TEXT PROVIDED
-------------------------

T-test suggests a statistically significant relationship between missigness of BMI and age. T-tests between missingness of BMI and the other variables (i.e., attack, smokes, female and hsgrad) were not statistically significant.

STEP 3: Setting-up Multiple Imputation

3.1: Declare MI set. Prior to imputation, data should be set to wide using the “mi set” command. This set up suggests Stata how the additional imputations should be stored. Type:

mi set wide

3.2. Register variables for imputation. Variables in the data set have to be registered using the “mi register” command. “mi register regular” specifies the variables that should not be imputed (either because they have no missing values or because there is no need). “mi register imputed” specifies the variables to be imputed in the procedure. Type:

mi register regular female attack smokes hsgrad
mi register imputed bmi age

STEP 4: Choosing an Imputation Method

- Choose an appropriate method for each type of variable you want to impute. For instance, choose regress for continuous variables (e.g., age, bmi), logit for binary variables (e.g., gender), mlogit for multinomial variable (e.g., political parties).

- Stata offers  mi impute chained (MICE) for a flexible approach that can handle different types of variables (e.g., continuous, binary, ordinal, nominal, truncated, count) in one command.

- mi impute chained is an iterative process. The variable with the fewest missing values is imputed first followed by the variable with the next fewest missing values and so on for the rest of the variables.

STEP 5: Imputing the Missing Data

5.1. Perform the imputation. To impute missing values using chained equations for 5 imputations, type:

mi impute chained (regress) age bmi = attack smokes hsgrad female, add(5) rseed(9478) replace

Interpretation of the codes:

mi impute chained: command for chained imputation with a mixed varieties of variables. 

(regress) age bmi: Both BMI and age, the variables to be imputed, are continuous variables. Therefore, regress is specified as a method.

attack smokes hsgrad female: These are regular variables which should not be imputed.

add(5): The number of datasets to be imputed (5).

rseed(9478): The “rseed()” option may be used for results reproducibility.

Stata will give us the following table.

note: missing-value pattern is monotone; no iteration performed.
Conditional models (monotone):
               age: regress age attack smokes hsgrad female
               bmi: regress bmi age attack smokes hsgrad female
Performing chained iterations ...

-------------------------

DATA SEGMENT
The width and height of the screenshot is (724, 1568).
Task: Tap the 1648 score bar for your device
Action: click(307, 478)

-------------------------

EXERCISE DESCRIPTION
Return the passage of the Stata imputation guide above, word for word, starting with "mi impute chained: command" and going on through "the following table.".

OUTPUT BELOW
mi impute chained: command for chained imputation with a mixed varieties of variables. 

(regress) age bmi: Both BMI and age, the variables to be imputed, are continuous variables. Therefore, regress is specified as a method.

attack smokes hsgrad female: These are regular variables which should not be imputed.

add(5): The number of datasets to be imputed (5).

rseed(9478): The “rseed()” option may be used for results reproducibility.

Stata will give us the following table.